RECORDS TO PROCESS section start
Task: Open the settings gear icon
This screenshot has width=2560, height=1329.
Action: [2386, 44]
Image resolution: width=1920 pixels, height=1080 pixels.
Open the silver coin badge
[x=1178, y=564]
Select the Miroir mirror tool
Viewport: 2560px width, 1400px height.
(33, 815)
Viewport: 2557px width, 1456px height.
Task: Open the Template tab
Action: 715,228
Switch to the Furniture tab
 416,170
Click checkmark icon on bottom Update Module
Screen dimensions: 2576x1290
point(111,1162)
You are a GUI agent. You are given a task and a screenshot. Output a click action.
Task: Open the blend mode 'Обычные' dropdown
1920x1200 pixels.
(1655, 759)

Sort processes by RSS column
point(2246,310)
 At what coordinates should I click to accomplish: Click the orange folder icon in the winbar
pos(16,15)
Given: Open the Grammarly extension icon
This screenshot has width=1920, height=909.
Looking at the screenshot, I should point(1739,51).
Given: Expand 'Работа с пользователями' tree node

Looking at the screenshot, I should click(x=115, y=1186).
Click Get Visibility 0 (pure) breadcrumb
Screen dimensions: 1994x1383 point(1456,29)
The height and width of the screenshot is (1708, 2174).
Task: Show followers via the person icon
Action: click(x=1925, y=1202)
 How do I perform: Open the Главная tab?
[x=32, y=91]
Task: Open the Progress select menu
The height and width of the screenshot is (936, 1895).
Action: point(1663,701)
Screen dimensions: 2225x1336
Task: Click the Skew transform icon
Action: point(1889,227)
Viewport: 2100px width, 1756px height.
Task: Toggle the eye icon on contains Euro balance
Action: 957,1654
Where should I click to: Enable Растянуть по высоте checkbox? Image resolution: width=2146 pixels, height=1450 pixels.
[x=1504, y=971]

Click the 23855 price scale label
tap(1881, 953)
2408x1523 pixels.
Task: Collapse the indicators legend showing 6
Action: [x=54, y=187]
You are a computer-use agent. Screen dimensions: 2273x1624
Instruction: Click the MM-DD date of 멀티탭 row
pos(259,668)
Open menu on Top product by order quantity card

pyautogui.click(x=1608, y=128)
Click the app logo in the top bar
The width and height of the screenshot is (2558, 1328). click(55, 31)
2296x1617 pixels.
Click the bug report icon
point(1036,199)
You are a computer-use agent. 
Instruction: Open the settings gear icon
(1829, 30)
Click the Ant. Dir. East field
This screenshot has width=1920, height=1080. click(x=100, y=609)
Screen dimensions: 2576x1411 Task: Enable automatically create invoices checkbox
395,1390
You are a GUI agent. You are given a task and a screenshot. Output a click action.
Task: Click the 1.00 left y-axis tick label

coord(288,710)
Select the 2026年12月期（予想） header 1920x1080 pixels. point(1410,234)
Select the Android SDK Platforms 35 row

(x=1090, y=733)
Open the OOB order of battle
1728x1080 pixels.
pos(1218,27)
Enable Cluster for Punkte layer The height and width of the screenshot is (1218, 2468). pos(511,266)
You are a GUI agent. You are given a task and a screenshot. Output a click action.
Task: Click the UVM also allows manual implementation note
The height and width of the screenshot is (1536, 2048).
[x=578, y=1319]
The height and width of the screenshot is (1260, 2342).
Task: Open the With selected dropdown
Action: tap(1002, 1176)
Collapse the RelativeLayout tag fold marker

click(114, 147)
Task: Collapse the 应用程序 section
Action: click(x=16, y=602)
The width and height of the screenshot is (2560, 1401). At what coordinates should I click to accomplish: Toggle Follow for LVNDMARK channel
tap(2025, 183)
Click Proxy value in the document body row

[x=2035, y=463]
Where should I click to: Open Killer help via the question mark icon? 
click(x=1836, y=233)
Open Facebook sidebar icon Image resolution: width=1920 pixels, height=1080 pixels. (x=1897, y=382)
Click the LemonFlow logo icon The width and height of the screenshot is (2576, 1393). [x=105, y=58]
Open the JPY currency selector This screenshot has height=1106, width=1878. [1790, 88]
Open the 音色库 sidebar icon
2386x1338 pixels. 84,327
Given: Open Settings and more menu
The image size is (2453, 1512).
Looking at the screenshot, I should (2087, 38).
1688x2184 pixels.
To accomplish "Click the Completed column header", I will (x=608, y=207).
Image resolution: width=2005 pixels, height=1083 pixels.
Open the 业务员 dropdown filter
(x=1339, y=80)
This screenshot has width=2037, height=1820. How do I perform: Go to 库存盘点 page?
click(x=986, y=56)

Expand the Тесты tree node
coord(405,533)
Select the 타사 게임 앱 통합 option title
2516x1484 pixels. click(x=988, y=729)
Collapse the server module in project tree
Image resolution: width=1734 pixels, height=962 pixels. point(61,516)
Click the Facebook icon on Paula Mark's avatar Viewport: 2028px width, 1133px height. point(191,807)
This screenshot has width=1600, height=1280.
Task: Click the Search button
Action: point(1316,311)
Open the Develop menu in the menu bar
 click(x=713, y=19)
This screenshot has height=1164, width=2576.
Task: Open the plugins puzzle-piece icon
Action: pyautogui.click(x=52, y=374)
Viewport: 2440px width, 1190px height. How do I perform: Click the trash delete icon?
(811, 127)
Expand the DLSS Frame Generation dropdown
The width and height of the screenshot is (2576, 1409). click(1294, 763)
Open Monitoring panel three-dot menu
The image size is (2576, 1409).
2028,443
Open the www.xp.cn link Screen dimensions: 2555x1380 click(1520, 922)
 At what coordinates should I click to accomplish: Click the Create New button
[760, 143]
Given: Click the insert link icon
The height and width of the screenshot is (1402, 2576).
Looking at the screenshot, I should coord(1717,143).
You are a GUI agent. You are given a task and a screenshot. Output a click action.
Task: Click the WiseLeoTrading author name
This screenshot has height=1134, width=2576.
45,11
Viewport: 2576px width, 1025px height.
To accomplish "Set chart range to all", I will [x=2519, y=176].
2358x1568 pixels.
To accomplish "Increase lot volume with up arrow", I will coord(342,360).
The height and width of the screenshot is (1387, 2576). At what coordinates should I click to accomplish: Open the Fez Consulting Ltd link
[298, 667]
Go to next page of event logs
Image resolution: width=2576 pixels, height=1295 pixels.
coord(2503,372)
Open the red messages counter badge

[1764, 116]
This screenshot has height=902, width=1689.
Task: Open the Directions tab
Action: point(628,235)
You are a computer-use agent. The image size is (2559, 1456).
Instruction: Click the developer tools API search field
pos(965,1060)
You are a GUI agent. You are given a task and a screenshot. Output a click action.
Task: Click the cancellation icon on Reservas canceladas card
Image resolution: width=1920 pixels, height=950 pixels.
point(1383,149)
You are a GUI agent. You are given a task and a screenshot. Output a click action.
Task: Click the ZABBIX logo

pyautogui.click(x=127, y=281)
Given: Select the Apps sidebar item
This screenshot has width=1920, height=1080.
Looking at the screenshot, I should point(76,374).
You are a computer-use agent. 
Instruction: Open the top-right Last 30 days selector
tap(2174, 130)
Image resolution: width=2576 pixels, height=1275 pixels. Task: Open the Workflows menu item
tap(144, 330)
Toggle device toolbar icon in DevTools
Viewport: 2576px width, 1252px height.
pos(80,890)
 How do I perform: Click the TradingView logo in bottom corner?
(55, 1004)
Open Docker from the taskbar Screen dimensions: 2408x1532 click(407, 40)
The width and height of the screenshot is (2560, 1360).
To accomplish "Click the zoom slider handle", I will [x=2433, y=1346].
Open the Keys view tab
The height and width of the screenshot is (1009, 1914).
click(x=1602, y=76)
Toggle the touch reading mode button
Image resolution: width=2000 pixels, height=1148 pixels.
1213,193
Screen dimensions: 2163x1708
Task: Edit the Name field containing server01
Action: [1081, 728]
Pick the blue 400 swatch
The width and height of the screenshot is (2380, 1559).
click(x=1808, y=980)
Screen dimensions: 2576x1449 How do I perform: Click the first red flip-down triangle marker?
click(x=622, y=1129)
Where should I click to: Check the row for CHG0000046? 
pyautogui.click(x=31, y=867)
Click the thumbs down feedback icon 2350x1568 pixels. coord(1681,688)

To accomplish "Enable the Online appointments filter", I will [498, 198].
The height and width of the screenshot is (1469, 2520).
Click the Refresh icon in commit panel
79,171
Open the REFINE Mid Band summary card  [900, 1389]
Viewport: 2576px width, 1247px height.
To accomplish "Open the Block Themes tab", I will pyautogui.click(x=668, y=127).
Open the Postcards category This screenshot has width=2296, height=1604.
RECORDS TO PROCESS section end
## TASK STATEMENT:
Begin at the line containing "Open Docker from" and reproduce every line through the last one in the records above, exactly.

## EXERCISE RESPONSE:
Open Docker from the taskbar Screen dimensions: 2408x1532 click(407, 40)
The width and height of the screenshot is (2560, 1360).
To accomplish "Click the zoom slider handle", I will [x=2433, y=1346].
Open the Keys view tab
The height and width of the screenshot is (1009, 1914).
click(x=1602, y=76)
Toggle the touch reading mode button
Image resolution: width=2000 pixels, height=1148 pixels.
1213,193
Screen dimensions: 2163x1708
Task: Edit the Name field containing server01
Action: [1081, 728]
Pick the blue 400 swatch
The width and height of the screenshot is (2380, 1559).
click(x=1808, y=980)
Screen dimensions: 2576x1449 How do I perform: Click the first red flip-down triangle marker?
click(x=622, y=1129)
Where should I click to: Check the row for CHG0000046? 
pyautogui.click(x=31, y=867)
Click the thumbs down feedback icon 2350x1568 pixels. coord(1681,688)

To accomplish "Enable the Online appointments filter", I will [498, 198].
The height and width of the screenshot is (1469, 2520).
Click the Refresh icon in commit panel
79,171
Open the REFINE Mid Band summary card  [900, 1389]
Viewport: 2576px width, 1247px height.
To accomplish "Open the Block Themes tab", I will pyautogui.click(x=668, y=127).
Open the Postcards category This screenshot has width=2296, height=1604.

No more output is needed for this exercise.